### Textauszug

::::::

B., wie ich ihn von nun an nennen will (the names will not be changed furthermore to protect the innocent – simply cause no one is innocent in this case), B. also hat es sich selbst zur Aufgabe gestellt, (bereits zum zweiten Mal) ein Jahr lang täglich streng subjektiv von seiner Innen- und Außenwelt zu berichten. Von der kleinen Randbeobachtung bis zur feuilletonistischen General-Welterklärung ist da alles drin. Und vieles dran. Denn B. kann hören, sehen, reden, riechen, schmecken, denken. Und er kann schreiben. Das hat er da bewiesen und dort, seit Jahren. Und das beweist er massiver denn je in seinem täglichen Blog-Journal. Respekt. Fast immer höchst anregende Lektüre.

::::::

### Extrahierte Einträge

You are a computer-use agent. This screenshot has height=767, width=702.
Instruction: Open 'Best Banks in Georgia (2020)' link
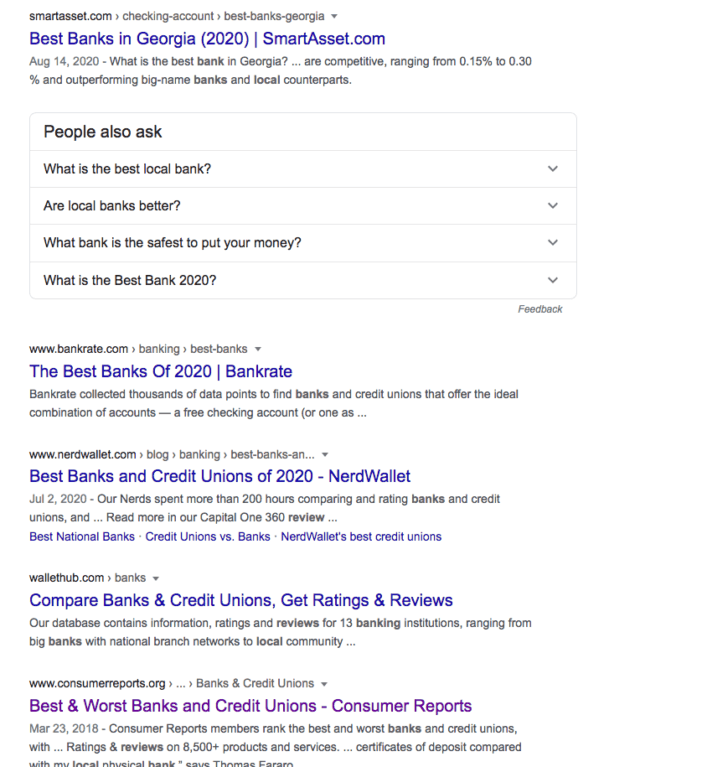coord(207,39)
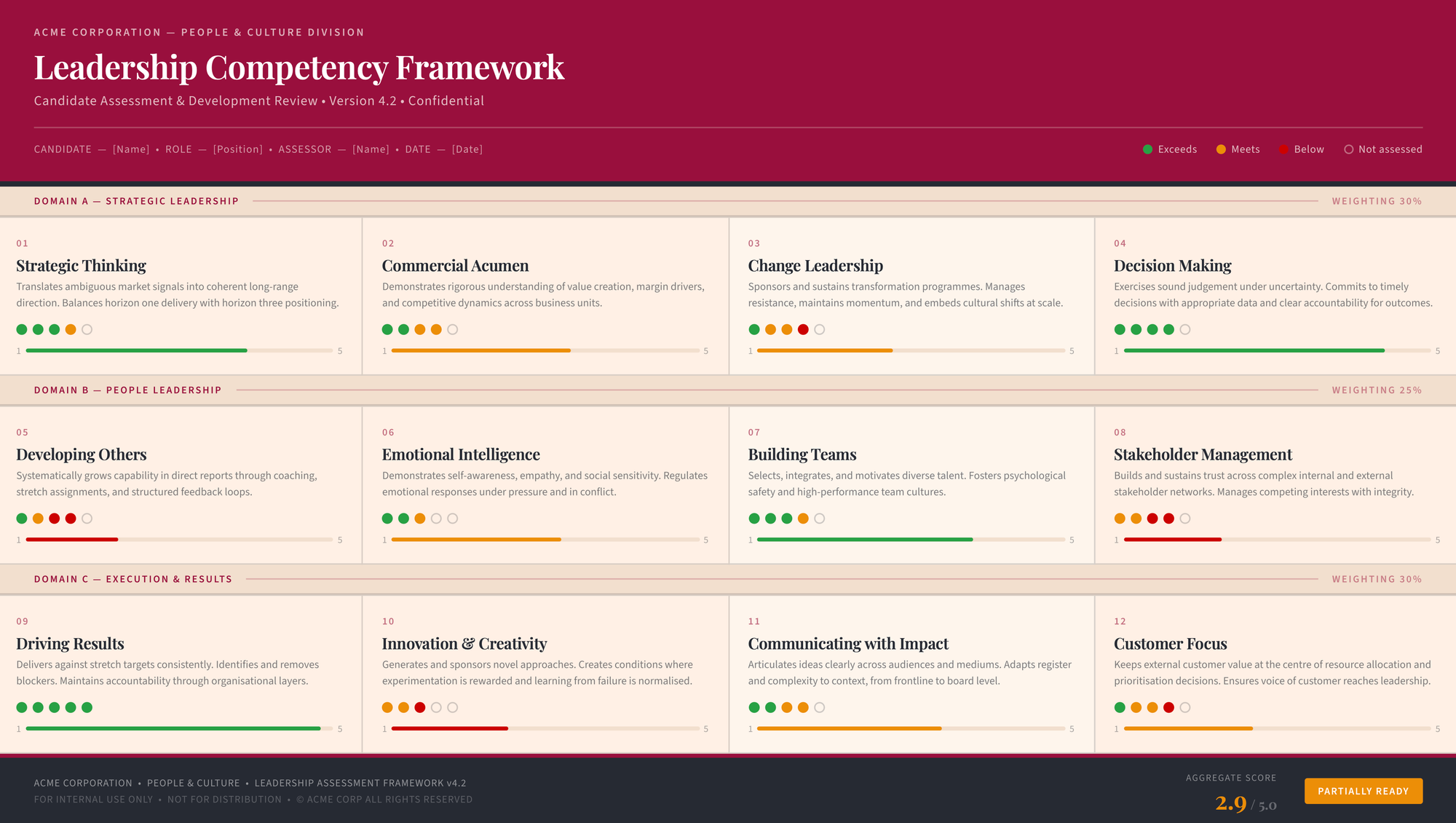The image size is (1456, 823).
Task: Click the fifth green dot under Driving Results
Action: pyautogui.click(x=87, y=708)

::::::

### Ihre Aufgabe
Greifen Sie den Textauszug über B. und sein tägliches Blog-Journal nach dessen letztem Satz wieder auf und schreiben Sie ihn weiter.

### Ergebnis der Aufgabe
B. weiß auch eine Menge. Er pflückt seine Nahrung, die er für uns alle publizistisch wiederkäut, seit Jahrzehnten aus dem Humus bildungsbürgerlicher und popkultureller Qualitäten und Quantitäten. Er ist ein Meinungs- und Herzensbildner, ein weithin bekannter „opinion leader“ und hat allerlei – ich meine das nicht zynisch – pädagogische Qualitäten. Leider hat er auch seine Untugenden (die ich aus einem gewissen Naheverhältnis ebenfalls kenne, wie seine Qualitäten). Aber, Gott bewahre!, das hier soll keine persönliche Auf- und Abrechnung sein. Oder werden. Wozu auch.

Denn eine von B.s Untugenden ist ja eh weithin bekannt, weil öffentlich verfolgbar und von B. selbst sogar zum Stilmittel erhoben. Die Rede ist von seiner, sagen wir mal vorsichtig: ins Egozentrische lappenden Selbstgefälligkeit und -Gerechtigkeit. Nicht Selbst-Genügsamkeit. Denn B. benötigt Publikum. Mitunter ein Publikum, das ihm (vermeintlich oder wirklich) nicht das Wasser reichen kann. Und das dann dafür ordentlich abgefertigt, angefahren, getadelt, gerügt, beschimpft, belächelt, ignoriert, abgekanzelt, huldvoll väterlich getätschelt oder grob zur Sau gemacht wird. Sei’s live on the air oder online, im FM4-Blog. Blumenau verteilt Zensuren. Es gibt Leute, die meinen, das würde zu seinem Charisma beitragen. Es gibt Leute, die meinen das Gegenteil.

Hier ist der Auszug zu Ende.